ABOUT THIS TASK:
Arrange the lines from the one containing "You are a GUI" through the one containing "Image resolution: width=343", both included, as a numbered list, omitting any blank lines.
····················
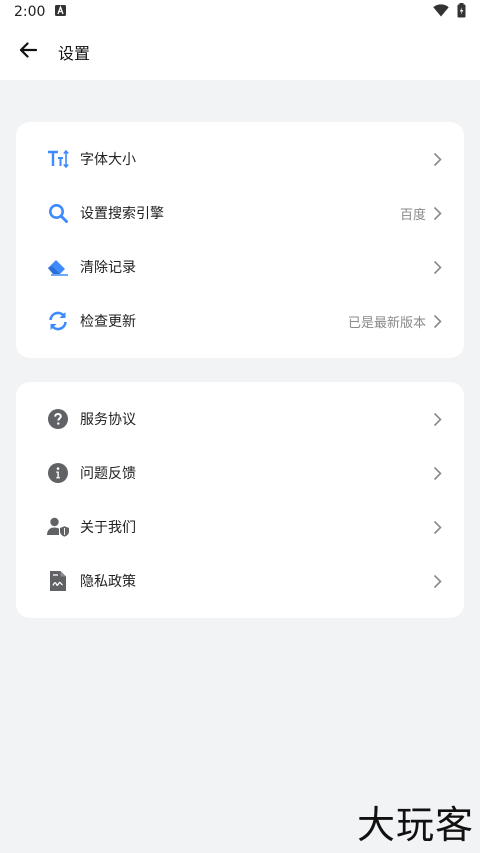  What do you see at coordinates (58, 527) in the screenshot?
I see `user-shield-icon` at bounding box center [58, 527].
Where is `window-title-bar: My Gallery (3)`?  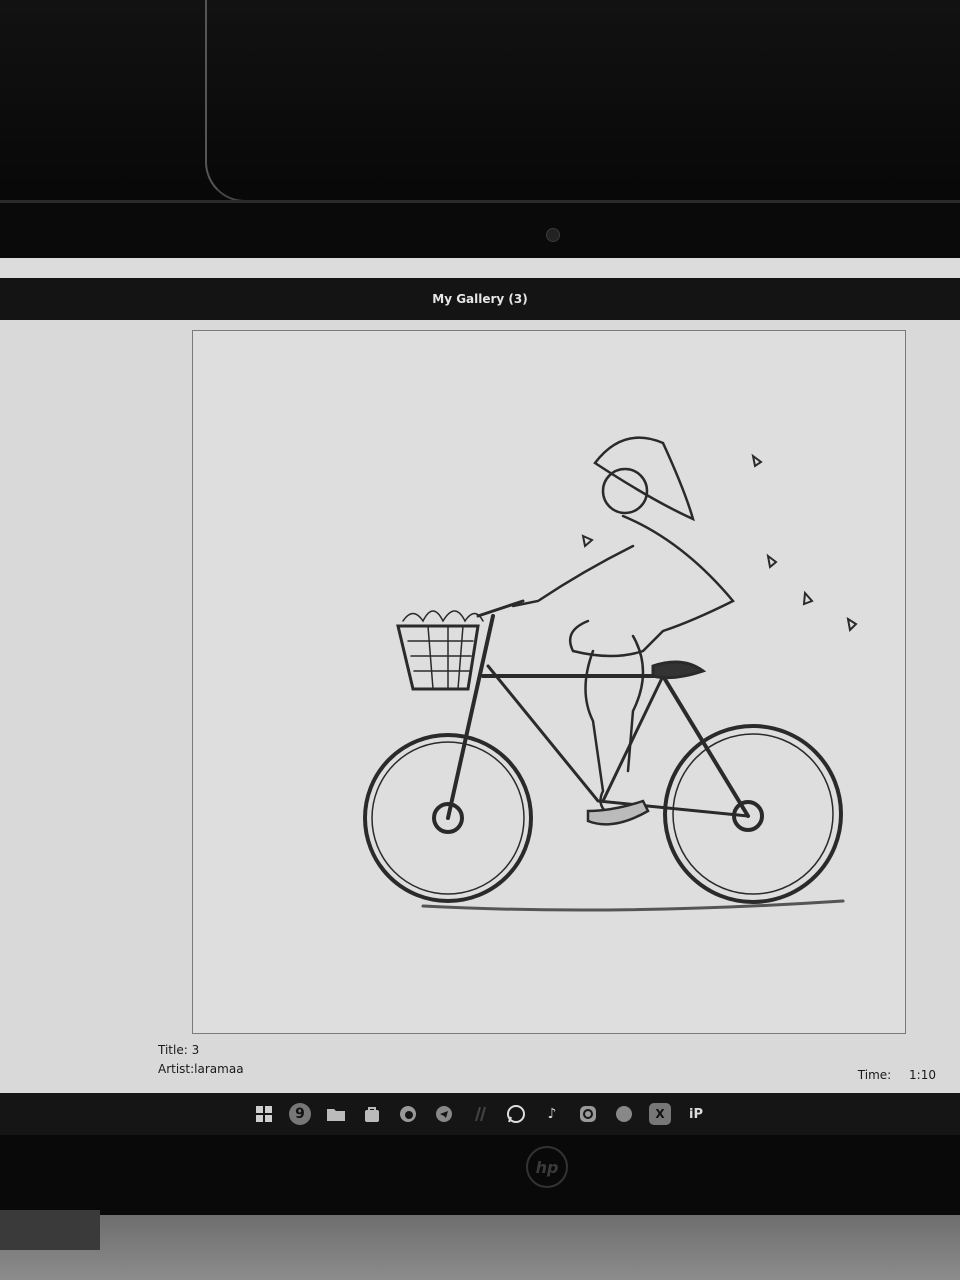 window-title-bar: My Gallery (3) is located at coordinates (480, 299).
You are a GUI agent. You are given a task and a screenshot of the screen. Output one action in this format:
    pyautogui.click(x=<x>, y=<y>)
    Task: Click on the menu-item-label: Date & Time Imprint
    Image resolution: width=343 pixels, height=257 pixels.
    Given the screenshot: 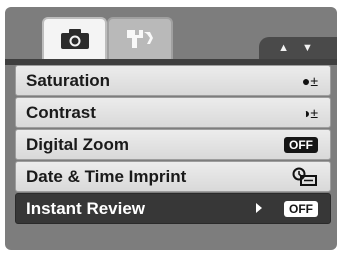 What is the action you would take?
    pyautogui.click(x=106, y=176)
    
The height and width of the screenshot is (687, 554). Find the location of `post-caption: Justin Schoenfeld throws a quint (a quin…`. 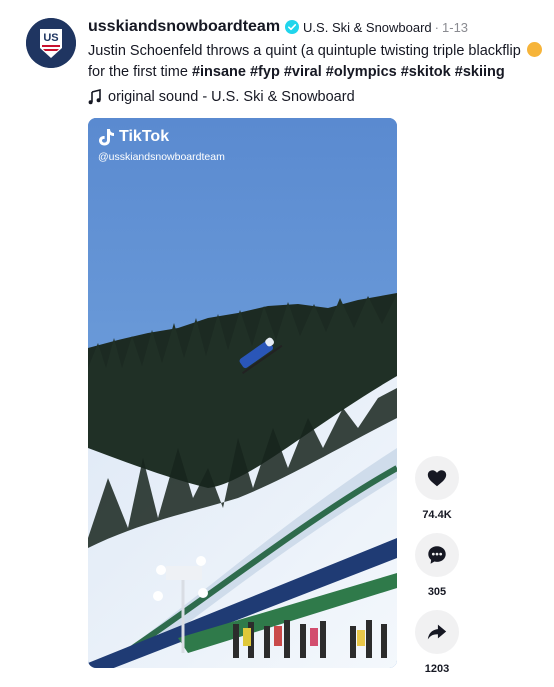

post-caption: Justin Schoenfeld throws a quint (a quin… is located at coordinates (319, 62).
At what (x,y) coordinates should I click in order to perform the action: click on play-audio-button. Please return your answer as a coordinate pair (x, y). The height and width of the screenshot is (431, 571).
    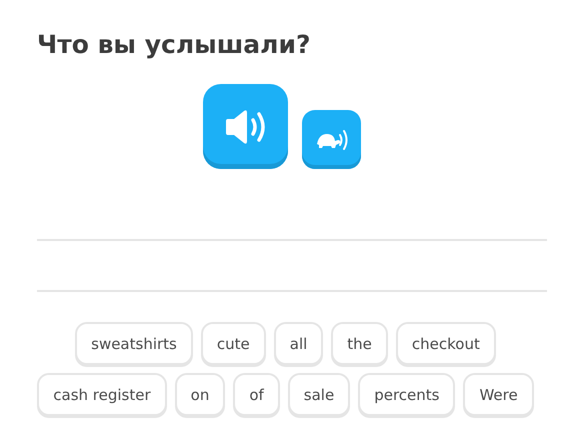
    Looking at the image, I should click on (246, 126).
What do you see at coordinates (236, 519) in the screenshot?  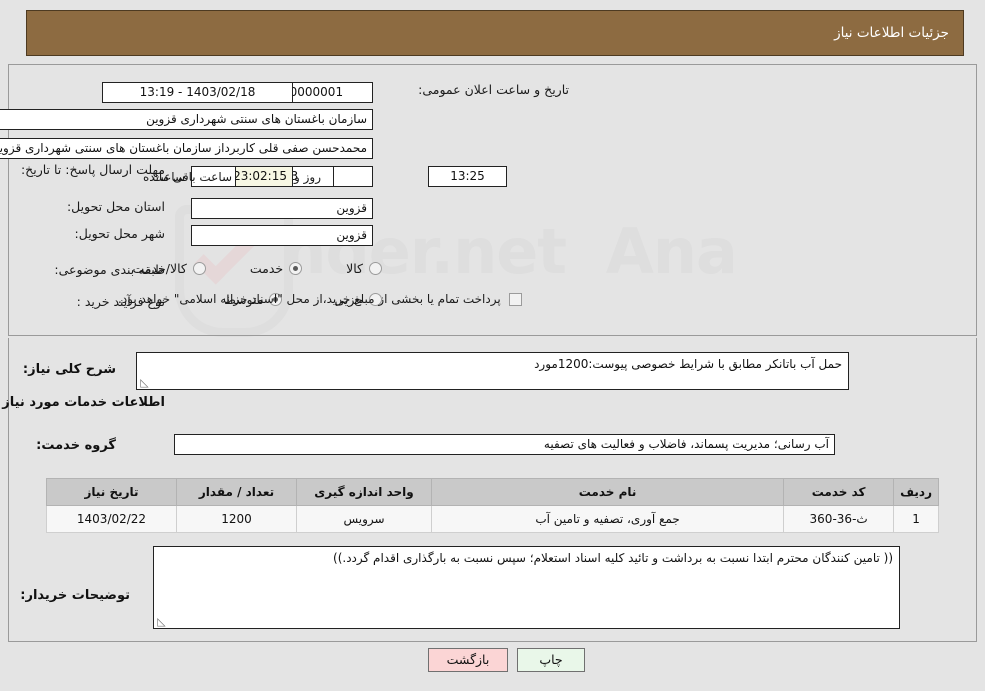 I see `cell-quantity: 1200` at bounding box center [236, 519].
····················
SOLUTION TO THIS TASK:
1. You are a GUI agent. You are given a task and a screenshot of the screen. Output one action in this format:
2.     pyautogui.click(x=<x>, y=<y>)
3.     Task: Click on the menu-item-label: Date & Time Imprint
4.     Image resolution: width=343 pixels, height=257 pixels.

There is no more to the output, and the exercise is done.